Europe and the US continue to increase sanctions on Iranian and Russian-related vessels
In early February 26, the European Union proposed the 20th round of sanctions against Russia, imposing a comprehensive ban on maritime services for Russian crude oil (lifting the limit on Russian oil prices, and some European ship owners (about 18.5%) need to shift to long-distance compliant transportation). As of February 23, the number of sanctioned VLCCs was 154, accounting for 16.87% of global capacity, an increase of 0.3% from the end of January. Currently, with the continuous increase in sanctions by Europe and the US, it is expected that the operating difficulties of private shadow ship owners will increase, and some poorly conditioned vessels may exit the market.
SINOKOR acquires a large number of ships, industry concentration increases, pricing ability improves
SINOKOR's core business covers the three major sectors of tankers, containers, and bulk cargo. Due to its optimism about the VLCC market, it sold its fleet to MSC and obtained billions of dollars to expand its VLCC scale. From December to January, a total of 54 second-hand VLCC ships were traded, and most of them are expected to be acquired by SINOKOR. When all ships are delivered, SINOKOR will control a total of 118 VLCCs, accounting for about 16% of compliant capacity. Industry insiders predict that market share could continue to increase to 25%. By then, ship owners partnering with traders may change the industry's pricing logic.

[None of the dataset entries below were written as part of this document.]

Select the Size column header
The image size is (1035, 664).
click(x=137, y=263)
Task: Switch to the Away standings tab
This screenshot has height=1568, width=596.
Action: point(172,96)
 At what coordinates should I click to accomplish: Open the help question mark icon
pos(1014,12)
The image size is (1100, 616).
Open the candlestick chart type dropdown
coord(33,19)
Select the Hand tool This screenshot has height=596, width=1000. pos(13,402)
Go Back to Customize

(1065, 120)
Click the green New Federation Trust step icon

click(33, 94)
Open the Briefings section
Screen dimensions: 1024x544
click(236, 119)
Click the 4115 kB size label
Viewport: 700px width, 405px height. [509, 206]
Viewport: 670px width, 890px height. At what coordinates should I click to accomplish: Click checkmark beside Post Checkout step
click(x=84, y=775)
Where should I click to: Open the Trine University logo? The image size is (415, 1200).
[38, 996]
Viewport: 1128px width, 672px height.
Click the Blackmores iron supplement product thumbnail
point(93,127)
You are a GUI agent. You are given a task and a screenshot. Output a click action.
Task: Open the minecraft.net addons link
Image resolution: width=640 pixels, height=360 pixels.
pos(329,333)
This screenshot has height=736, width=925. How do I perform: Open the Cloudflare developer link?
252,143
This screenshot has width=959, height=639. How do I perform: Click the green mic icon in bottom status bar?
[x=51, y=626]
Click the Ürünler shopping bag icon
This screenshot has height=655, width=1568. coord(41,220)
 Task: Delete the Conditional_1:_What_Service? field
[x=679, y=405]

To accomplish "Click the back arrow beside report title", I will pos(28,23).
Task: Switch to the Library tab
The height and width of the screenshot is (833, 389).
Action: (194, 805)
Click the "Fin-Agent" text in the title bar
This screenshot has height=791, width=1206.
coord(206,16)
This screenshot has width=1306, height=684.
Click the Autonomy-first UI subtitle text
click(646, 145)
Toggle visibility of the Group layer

The industry's supply-demand pattern continues to improve
In terms of demand, it is expected to benefit from the resumption of production in the Middle East, as well as increased production from new sources in South America and West Africa, while mainstream countries shift their imports to compliant markets. Overall, global crude oil tonne-mile demand is expected to increase by 1.5%/1.7% in 26-27. In particular, attention should be paid to the continuous release of demand in the compliant market: 1) Russo-Indian trade continues to shrink, which may bring about an increase of tens of thousands of barrels per day of compliant oil, with increased sailing distances; 2) If Iran compromises with the US and halts black oil trade, it may lead to a shift of over 100,000 barrels per day of compliant oil. In terms of supply, it is expected that the growth rate of crude oil tanker supply in 26/27 will be about 2.8%/4.3%, with VLCCs at 2.8%/4.9%. However, there are currently 19% of crude oil tankers under sanction, approximately 17% of VLCCs under sanction, and it is expected that over 60% of vessels are over 20 years old, so the industry's new supply is still very insufficient.
Risk factors: Significant easing of geopolitical risks, temporary halt in Middle East production, insufficient domestic demand, etc.